"'Diet' is DIE with a T."
- Garfield the Cat

"I'm not overweight, I'm undertall"
- Garfield the Cat

"You ate $40 of Chinese food... by yourself?!!!"
- Ann Bancroft to Dom Deluise in "Fatso"

March 5th, 2002

Dieting.

Does this suck or what?

I want all the young teen age to early twenties girls to take note of this rant. All of you rail thin, anorexic, never had to exercise in your life, high metabolism, eat anything you want, make fun of fat girls in your class, 2% body fat, drop dead gorgeous, young women - you know who you are - PAY ATTENTION!

You are in for a verrrrry rude awakening. Tick-tock, tick-tock, tick-tock. Do you hear that? That's the sound of your biological clock ticking away at the exact age your metabolism comes to a screeching halt.

I was just like you.... Well, not exactly, I'm very male. But you get the gist of what I'm saying.

Let me tell you, I was thin. Underweight. You could see my ribs in high school. Beanpole. At 5 foot 8 inches, age 16, in high school, I weighed 135 pounds. I shit you not. My favorite snack was powdered cool aid, tropical punch flavor, straight from the packet. If I wasn't eating that I was eating Doritos, pork rinds, cheeseburgers, fries, submarine sandwiches, grilled cheese, Twinkies and my personal favorite, Hostess Cherry Pies.
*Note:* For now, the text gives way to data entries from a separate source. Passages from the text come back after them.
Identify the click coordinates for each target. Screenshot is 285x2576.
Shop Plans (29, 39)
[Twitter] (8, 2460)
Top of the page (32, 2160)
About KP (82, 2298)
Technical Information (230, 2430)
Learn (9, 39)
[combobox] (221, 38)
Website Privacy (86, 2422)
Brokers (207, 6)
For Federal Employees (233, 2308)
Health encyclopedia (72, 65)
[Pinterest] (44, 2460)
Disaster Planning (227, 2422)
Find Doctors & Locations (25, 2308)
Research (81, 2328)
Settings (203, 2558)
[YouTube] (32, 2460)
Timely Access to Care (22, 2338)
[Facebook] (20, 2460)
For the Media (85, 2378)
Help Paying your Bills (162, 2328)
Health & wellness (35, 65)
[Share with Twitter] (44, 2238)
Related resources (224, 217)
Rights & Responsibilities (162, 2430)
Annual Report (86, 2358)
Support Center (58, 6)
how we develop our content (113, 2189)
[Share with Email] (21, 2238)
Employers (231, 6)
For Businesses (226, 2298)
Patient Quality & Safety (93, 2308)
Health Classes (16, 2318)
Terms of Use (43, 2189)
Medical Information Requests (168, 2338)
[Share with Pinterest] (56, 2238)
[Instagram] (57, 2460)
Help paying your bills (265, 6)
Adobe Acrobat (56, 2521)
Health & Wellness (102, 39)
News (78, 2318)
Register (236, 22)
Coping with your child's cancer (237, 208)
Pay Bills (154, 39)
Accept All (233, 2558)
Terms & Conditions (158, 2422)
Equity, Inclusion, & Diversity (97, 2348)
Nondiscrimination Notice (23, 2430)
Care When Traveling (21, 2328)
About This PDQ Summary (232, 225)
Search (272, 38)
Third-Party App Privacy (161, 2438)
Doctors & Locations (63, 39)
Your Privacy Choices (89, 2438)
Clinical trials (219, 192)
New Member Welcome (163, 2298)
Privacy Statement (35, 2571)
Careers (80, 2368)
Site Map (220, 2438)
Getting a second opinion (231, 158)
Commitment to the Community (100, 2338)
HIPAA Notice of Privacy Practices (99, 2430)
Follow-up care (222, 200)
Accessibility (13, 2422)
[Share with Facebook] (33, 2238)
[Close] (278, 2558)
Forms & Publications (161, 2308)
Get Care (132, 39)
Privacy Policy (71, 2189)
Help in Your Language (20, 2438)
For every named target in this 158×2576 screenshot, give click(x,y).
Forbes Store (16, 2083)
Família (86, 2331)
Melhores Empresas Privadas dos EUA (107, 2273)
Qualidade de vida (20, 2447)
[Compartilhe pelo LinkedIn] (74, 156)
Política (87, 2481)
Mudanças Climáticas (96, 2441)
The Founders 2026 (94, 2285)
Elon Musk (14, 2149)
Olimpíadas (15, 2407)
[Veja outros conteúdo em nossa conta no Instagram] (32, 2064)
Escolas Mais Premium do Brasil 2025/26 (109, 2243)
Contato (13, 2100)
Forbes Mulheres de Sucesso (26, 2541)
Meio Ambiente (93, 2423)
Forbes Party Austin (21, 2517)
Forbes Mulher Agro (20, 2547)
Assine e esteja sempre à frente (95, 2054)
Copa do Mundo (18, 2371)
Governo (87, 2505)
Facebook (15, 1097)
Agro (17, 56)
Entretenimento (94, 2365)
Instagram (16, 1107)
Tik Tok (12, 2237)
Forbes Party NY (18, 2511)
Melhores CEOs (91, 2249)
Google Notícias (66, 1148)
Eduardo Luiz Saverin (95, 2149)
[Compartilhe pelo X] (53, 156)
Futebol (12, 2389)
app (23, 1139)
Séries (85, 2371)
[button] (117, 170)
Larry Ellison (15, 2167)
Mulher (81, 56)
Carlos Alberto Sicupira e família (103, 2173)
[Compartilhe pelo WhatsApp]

I had eggs every morning. 135 lbs.

I did karate 4 times a week, when I wasn't doing that I was playing soccer. So, I was active. I also was a big prude. Beer was for other people, I got high on life.

At high school graduation, age 18, I was 5 foot 10 inches, 145 lbs. Wanna see a picture? I must've had 2% body fat. Dieting was a thing that other people, like my sister, did.

Then I went to college.

And I discovered....Beer (lowers head in divine reference to the word). I think the only thing that offset the fact that I was drinking alcohol, was that I literally had no time to eat. So, for four years, I got my nutrition from barley, hopps, and cafeteria food. My favorite beer as my site indicates is Hacker-Pschorr Weisse Beer with Rasberry syrup and lemon (don't knock it until you've tried it). AND, I was smoking. During the summer, I would work on a loading dock which was hard work and excercise. Total weight at college graduation, age 22, 5 foot 10 inches - 155 lbs.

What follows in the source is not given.